The function uses exec.Command to run /proc/self/exe, passing the variable as lst, which contains the following command:
--chdr /usr --chrt /home/nanik/play/roofs/ --timeout 0s child sh
Let’s explore what the arguments passed to the application are telling the application to do. The init()function declares the following flags that it can receive as arguments:
func init() {
pflag.StringVar(&chroot, "chrt", "", "Where to chroot to. Should contain a linux filesystem. Alpine is recommended. GONTAINER_FS environment is default if not set")
pflag.StringVar(&chdir, "chdr", "/usr", "Initial chdir executed when running container")

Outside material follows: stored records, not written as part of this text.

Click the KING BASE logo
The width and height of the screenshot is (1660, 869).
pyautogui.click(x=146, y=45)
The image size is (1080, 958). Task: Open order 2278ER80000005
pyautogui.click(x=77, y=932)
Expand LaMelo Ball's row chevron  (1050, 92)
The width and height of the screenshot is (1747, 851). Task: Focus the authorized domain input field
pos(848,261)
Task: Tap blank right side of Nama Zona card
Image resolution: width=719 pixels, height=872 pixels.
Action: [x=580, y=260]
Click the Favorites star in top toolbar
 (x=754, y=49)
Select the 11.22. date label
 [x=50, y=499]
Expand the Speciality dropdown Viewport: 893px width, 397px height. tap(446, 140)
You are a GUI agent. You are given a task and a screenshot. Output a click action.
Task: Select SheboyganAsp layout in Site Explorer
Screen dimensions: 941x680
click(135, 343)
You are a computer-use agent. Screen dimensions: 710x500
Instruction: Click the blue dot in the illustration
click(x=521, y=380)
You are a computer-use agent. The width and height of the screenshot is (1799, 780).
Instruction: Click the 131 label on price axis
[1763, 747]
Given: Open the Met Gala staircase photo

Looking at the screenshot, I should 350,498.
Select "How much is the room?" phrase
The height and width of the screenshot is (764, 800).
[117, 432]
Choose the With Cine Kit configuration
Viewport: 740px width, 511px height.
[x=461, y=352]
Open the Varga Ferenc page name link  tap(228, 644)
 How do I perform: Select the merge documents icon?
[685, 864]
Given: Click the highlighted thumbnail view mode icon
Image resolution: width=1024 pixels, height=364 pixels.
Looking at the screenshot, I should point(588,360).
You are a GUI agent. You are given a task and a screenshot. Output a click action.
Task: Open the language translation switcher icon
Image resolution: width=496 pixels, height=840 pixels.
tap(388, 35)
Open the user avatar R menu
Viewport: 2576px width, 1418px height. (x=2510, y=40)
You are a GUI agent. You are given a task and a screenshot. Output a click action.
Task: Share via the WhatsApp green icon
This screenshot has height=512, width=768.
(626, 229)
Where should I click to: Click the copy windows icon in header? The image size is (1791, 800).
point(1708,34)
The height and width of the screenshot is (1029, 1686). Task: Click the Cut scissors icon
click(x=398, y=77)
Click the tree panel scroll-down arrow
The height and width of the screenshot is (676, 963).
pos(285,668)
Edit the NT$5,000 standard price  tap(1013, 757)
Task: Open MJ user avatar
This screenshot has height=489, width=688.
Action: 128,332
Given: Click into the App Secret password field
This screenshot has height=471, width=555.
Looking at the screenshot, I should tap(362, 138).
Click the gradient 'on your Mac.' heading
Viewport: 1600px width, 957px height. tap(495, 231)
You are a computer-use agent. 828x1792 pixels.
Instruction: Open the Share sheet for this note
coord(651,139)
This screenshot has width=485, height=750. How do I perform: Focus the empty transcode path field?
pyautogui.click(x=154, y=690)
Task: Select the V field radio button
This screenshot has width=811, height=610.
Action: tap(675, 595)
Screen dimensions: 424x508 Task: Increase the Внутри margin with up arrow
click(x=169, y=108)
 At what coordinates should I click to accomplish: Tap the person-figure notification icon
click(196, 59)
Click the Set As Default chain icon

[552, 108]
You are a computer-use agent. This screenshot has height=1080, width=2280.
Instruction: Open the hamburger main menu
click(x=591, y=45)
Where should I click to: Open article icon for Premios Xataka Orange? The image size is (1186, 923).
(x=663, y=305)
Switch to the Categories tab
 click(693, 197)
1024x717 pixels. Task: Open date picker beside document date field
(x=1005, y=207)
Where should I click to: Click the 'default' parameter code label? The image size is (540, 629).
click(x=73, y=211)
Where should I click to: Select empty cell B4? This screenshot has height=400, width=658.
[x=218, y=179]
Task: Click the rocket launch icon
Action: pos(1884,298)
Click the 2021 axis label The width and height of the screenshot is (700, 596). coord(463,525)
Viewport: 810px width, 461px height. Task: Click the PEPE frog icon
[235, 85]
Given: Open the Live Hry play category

pflag.DurationVar(&timeout, "timeout", 0, "Timeout before ending program. If 0 then never ends")
...
infof("flaginputs: %v", flagInputs)
}
Table 4-1 explains the mapping of the argument passed via lst.
Table 4-1
Mapping Arguments
Format
Explanation
--chdr /usr
Initial chdir executed when running container
--chrt /home/nanik/play/roofs/
Where to chroot to
--timeout 0s
Timeout before ending program. If 0, then it never ends.
sh
The app to run once the rootfs is up and running
The only parameter not shown in the table is the childparameter, which is not processed. The childparameter will be processed by the main() function by executing the function child() in goroutine, as shown in the following code snippet:
func main() {
// outline cleanup tasks
...
// actual program
switch args[0] {
...
case "child":
go child()
...
}
The child()function does all the heavy lifting of running the new process in a container-like environment. The following shows the code of the child() function:
func child() {
defer cleanup()
infof("child as [%d]: chrt: %s, chdir:%s", os.Getpid(), chroot, chdir)
infof("running %v", args[1:])
must(syscall.Sethostname([]byte("container")))
must(syscall.Chroot(chroot), "error in 'chroot ", chroot+"'")
syscall.Mkdir(chdir, 0600)
// initial chdir is necessary so dir pointer is in chroot dir when proc mount is called
must(syscall.Chdir("/"), "error in 'chdir /'")
must(syscall.Mount("proc", "proc", "proc", 0, ""), "error in proc mount")
must(syscall.Chdir(chdir), "error in 'chdir ", chdir+"'")
Table 4-2 explains what each section of code is doing. Ignore the must function call as this is an internal function call that checks the return value of each system call.
Table 4-2
Code Explanations
Code
Description
must(syscall.Sethostname([]byte("container")))
Specifies the hostname of the container
must(syscall.Chdir("/"), "error in 'chdir /'")
Performs chroot using the specific rootfs (in this example, it’s /home/nanik/play/rootfs)
must(syscall.Chdir(chdir), "error in 'chdir ", chdir+"'")
Runs the specified argument (in this example, it’s sh)
The following code snippet specifies to the operating system to use the standard in/out and error for the application that is executed:
...
cntcmd.Stdin = os.Stdin
cntcmd.Stdout = os.Stdout
cntcmd.Stderr = os.Stderr
...
Once cntcmd.Run() is completed and the prompt shows up, it means that you are running inside the container, isolated from the host operating system.
Summary
In this chapter, you explored the different parts required to run an application inside a container: namespaces, cgroups, and rootfs. You experimented with the different available Linux tools to create namespaces and configured resources for particular namespaces.
You also explored rootfs, which is a key component to run the operating system, thus allowing applications to run. Finally, you looked at a sample project that shows how to use the different components together inside Go by using the Alpine rootfs.